_Task objective:_
Please rewrite the lines below, replacing each "At what coordinates should I click to accomplish" with "Which point should I click to complete" and leaving everything else unchanged.

Text and item location entries:
___
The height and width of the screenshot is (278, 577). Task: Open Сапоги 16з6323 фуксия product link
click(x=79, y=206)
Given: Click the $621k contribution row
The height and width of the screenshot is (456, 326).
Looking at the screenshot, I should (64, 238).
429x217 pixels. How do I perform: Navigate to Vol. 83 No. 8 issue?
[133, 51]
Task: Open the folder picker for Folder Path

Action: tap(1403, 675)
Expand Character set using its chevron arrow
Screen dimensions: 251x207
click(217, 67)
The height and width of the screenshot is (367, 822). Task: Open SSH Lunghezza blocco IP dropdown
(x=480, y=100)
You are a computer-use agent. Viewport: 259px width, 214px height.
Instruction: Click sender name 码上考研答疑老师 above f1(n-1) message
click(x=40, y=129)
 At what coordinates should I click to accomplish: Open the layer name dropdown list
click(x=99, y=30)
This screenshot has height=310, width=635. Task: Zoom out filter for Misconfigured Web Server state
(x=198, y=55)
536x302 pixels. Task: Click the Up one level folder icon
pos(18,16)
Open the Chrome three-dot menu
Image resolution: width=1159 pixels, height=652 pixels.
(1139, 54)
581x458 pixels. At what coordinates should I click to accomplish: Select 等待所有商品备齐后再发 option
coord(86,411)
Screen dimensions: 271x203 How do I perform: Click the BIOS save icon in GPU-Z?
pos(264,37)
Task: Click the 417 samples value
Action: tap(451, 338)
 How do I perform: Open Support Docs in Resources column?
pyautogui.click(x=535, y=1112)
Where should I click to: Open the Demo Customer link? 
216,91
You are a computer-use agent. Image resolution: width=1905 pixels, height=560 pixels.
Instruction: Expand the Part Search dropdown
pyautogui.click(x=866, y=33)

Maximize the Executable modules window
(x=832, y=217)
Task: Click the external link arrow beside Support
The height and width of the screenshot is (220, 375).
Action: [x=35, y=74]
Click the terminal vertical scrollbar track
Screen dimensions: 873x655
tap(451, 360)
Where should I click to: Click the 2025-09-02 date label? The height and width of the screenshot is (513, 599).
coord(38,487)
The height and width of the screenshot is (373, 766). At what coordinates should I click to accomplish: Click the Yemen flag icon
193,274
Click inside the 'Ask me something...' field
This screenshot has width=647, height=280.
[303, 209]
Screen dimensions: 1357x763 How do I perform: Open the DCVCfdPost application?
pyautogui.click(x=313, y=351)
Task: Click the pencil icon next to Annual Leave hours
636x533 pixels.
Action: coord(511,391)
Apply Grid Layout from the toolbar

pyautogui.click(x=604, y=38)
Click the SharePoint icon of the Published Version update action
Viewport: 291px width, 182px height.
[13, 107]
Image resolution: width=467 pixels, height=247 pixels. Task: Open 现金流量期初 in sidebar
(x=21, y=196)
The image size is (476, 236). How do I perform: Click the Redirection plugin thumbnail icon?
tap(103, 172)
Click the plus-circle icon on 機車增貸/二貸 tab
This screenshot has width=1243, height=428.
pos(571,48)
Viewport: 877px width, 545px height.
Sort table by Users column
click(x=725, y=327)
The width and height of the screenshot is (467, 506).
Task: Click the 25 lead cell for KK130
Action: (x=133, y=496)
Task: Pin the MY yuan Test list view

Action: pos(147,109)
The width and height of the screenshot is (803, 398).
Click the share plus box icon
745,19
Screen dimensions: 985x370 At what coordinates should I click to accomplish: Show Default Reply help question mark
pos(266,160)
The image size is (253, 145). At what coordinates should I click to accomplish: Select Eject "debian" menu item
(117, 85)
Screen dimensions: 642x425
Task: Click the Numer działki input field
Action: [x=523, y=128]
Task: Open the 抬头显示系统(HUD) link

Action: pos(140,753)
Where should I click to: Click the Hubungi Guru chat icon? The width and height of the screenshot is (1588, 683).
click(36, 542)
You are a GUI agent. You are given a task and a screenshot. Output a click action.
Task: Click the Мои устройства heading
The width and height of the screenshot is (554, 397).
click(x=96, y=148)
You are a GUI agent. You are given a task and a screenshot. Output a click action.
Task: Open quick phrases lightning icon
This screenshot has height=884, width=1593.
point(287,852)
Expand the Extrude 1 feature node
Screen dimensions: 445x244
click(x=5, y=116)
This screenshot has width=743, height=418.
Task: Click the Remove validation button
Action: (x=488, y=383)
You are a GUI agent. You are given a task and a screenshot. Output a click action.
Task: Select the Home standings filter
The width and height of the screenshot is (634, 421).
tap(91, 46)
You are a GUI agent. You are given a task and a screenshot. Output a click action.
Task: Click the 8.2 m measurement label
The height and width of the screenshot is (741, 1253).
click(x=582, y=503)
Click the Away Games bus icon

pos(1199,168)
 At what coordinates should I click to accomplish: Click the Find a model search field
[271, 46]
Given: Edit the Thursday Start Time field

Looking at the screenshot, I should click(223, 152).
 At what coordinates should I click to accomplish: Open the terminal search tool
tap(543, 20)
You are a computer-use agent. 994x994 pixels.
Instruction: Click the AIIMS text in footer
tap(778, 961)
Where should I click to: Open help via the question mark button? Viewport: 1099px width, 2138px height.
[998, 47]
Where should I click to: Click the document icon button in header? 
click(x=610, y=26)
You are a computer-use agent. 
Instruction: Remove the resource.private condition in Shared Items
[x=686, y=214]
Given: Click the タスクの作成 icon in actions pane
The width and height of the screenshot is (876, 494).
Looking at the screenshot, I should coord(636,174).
___
_Final result:_
The height and width of the screenshot is (278, 577). Task: Open Сапоги 16з6323 фуксия product link
click(x=79, y=206)
Given: Click the $621k contribution row
The height and width of the screenshot is (456, 326).
Looking at the screenshot, I should (64, 238).
429x217 pixels. How do I perform: Navigate to Vol. 83 No. 8 issue?
[133, 51]
Task: Open the folder picker for Folder Path

Action: tap(1403, 675)
Expand Character set using its chevron arrow
Screen dimensions: 251x207
click(217, 67)
The height and width of the screenshot is (367, 822). Task: Open SSH Lunghezza blocco IP dropdown
(x=480, y=100)
You are a computer-use agent. Viewport: 259px width, 214px height.
Instruction: Click sender name 码上考研答疑老师 above f1(n-1) message
click(x=40, y=129)
 Which point should I click to complete: Open the layer name dropdown list
click(x=99, y=30)
This screenshot has height=310, width=635. Task: Zoom out filter for Misconfigured Web Server state
(x=198, y=55)
536x302 pixels. Task: Click the Up one level folder icon
pos(18,16)
Open the Chrome three-dot menu
Image resolution: width=1159 pixels, height=652 pixels.
(1139, 54)
581x458 pixels. Which point should I click to complete: Select 等待所有商品备齐后再发 option
coord(86,411)
Screen dimensions: 271x203 How do I perform: Click the BIOS save icon in GPU-Z?
pos(264,37)
Task: Click the 417 samples value
Action: tap(451, 338)
 How do I perform: Open Support Docs in Resources column?
pyautogui.click(x=535, y=1112)
Where should I click to: Open the Demo Customer link? 
216,91
You are a computer-use agent. Image resolution: width=1905 pixels, height=560 pixels.
Instruction: Expand the Part Search dropdown
pyautogui.click(x=866, y=33)

Maximize the Executable modules window
(x=832, y=217)
Task: Click the external link arrow beside Support
The height and width of the screenshot is (220, 375).
Action: [x=35, y=74]
Click the terminal vertical scrollbar track
Screen dimensions: 873x655
tap(451, 360)
Where should I click to: Click the 2025-09-02 date label? The height and width of the screenshot is (513, 599).
coord(38,487)
The height and width of the screenshot is (373, 766). Which point should I click to complete: Click the Yemen flag icon
193,274
Click inside the 'Ask me something...' field
This screenshot has width=647, height=280.
[303, 209]
Screen dimensions: 1357x763 How do I perform: Open the DCVCfdPost application?
pyautogui.click(x=313, y=351)
Task: Click the pencil icon next to Annual Leave hours
636x533 pixels.
Action: coord(511,391)
Apply Grid Layout from the toolbar

pyautogui.click(x=604, y=38)
Click the SharePoint icon of the Published Version update action
Viewport: 291px width, 182px height.
[13, 107]
Image resolution: width=467 pixels, height=247 pixels. Task: Open 现金流量期初 in sidebar
(x=21, y=196)
The image size is (476, 236). How do I perform: Click the Redirection plugin thumbnail icon?
tap(103, 172)
Click the plus-circle icon on 機車增貸/二貸 tab
This screenshot has width=1243, height=428.
pos(571,48)
Viewport: 877px width, 545px height.
Sort table by Users column
click(x=725, y=327)
The width and height of the screenshot is (467, 506).
Task: Click the 25 lead cell for KK130
Action: (x=133, y=496)
Task: Pin the MY yuan Test list view

Action: pos(147,109)
The width and height of the screenshot is (803, 398).
Click the share plus box icon
745,19
Screen dimensions: 985x370 Which point should I click to complete: Show Default Reply help question mark
pos(266,160)
The image size is (253, 145). Which point should I click to complete: Select Eject "debian" menu item
(117, 85)
Screen dimensions: 642x425
Task: Click the Numer działki input field
Action: [x=523, y=128]
Task: Open the 抬头显示系统(HUD) link

Action: pos(140,753)
Where should I click to: Click the Hubungi Guru chat icon? The width and height of the screenshot is (1588, 683).
click(36, 542)
You are a GUI agent. You are given a task and a screenshot. Output a click action.
Task: Click the Мои устройства heading
The width and height of the screenshot is (554, 397).
click(x=96, y=148)
You are a GUI agent. You are given a task and a screenshot. Output a click action.
Task: Open quick phrases lightning icon
This screenshot has height=884, width=1593.
point(287,852)
Expand the Extrude 1 feature node
Screen dimensions: 445x244
click(x=5, y=116)
This screenshot has width=743, height=418.
Task: Click the Remove validation button
Action: (x=488, y=383)
You are a GUI agent. You are given a task and a screenshot. Output a click action.
Task: Select the Home standings filter
The width and height of the screenshot is (634, 421).
tap(91, 46)
You are a GUI agent. You are given a task and a screenshot. Output a click action.
Task: Click the 8.2 m measurement label
The height and width of the screenshot is (741, 1253).
click(x=582, y=503)
Click the Away Games bus icon

pos(1199,168)
 Which point should I click to complete: Click the Find a model search field
[271, 46]
Given: Edit the Thursday Start Time field

Looking at the screenshot, I should click(223, 152).
 Which point should I click to complete: Open the terminal search tool
tap(543, 20)
You are a computer-use agent. 994x994 pixels.
Instruction: Click the AIIMS text in footer
tap(778, 961)
Where should I click to: Open help via the question mark button? Viewport: 1099px width, 2138px height.
[998, 47]
Where should I click to: Click the document icon button in header? 
click(x=610, y=26)
You are a computer-use agent. 
Instruction: Remove the resource.private condition in Shared Items
[x=686, y=214]
Given: Click the タスクの作成 icon in actions pane
The width and height of the screenshot is (876, 494).
Looking at the screenshot, I should coord(636,174).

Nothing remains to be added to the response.